• Segmento del documento:
-*-
Difficile da dire, ma mi viene in mente il lavoro straordinario che Giovanni Veronesi ha fatto sul mio personaggio dell'ancella ne I moschettieri del re: ha visto una parte di me molto comica, buffa e goffa e l'ha tirata fuori.
L'amicizia tra colleghi? Hai degli amici in questo mondo?
Assolutamente sì, tra tutti Diego Abatantuono. Abbiamo lavorato insieme in Belli di papà, quando giravamo in Puglia eravamo una grande famiglia e con lui andavamo a fare delle lunghe passeggiate tra gli ulivi; discutendo e confrontandoci ci siamo resi conto di volerci molto bene. Siamo diventati subito amici, condividiamo la passione per il calcio anche se tifiamo per squadre diverse, viviamo entrambi a Milano e ci vediamo spesso per andare a cena o vedere insieme le partite. È una persona di un cuore e una generosità che raramente si incontrano.
-*-
• Esercizio scritto:
Prosegui l'intervista sul lavoro e sull'amicizia tra colleghi a partire dal punto in cui termina. L'elenco riportato qui non ha alcun legame con l'intervista.

• Estratto del dataset:
-*-
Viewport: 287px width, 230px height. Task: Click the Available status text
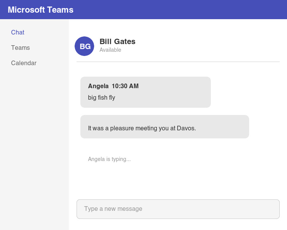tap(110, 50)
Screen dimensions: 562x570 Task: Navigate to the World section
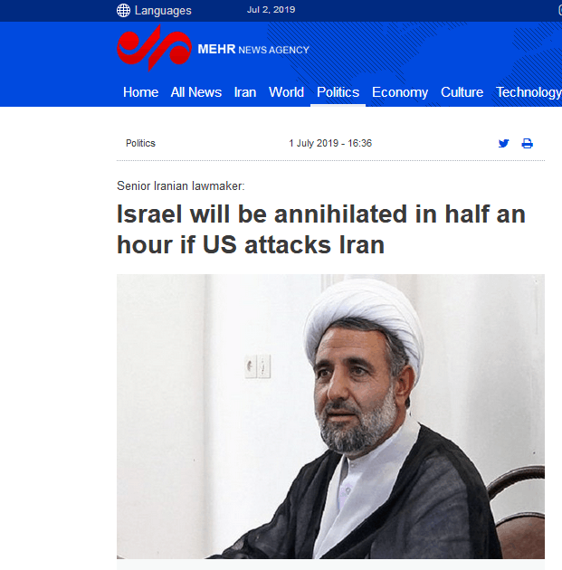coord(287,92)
-*-
• Risposta all'esercizio:
La tua attrice del cuore?
Julianne Moore, l'ho vista due volte a Venezia: la prima volta l'ho solo contemplata, la seconda eravamo insieme a una cena e ho avuto il coraggio di parlarle. Mi ha sorriso e mi ha abbracciato, mi fa impazzire non solo come attrice, ha qualcosa di magico.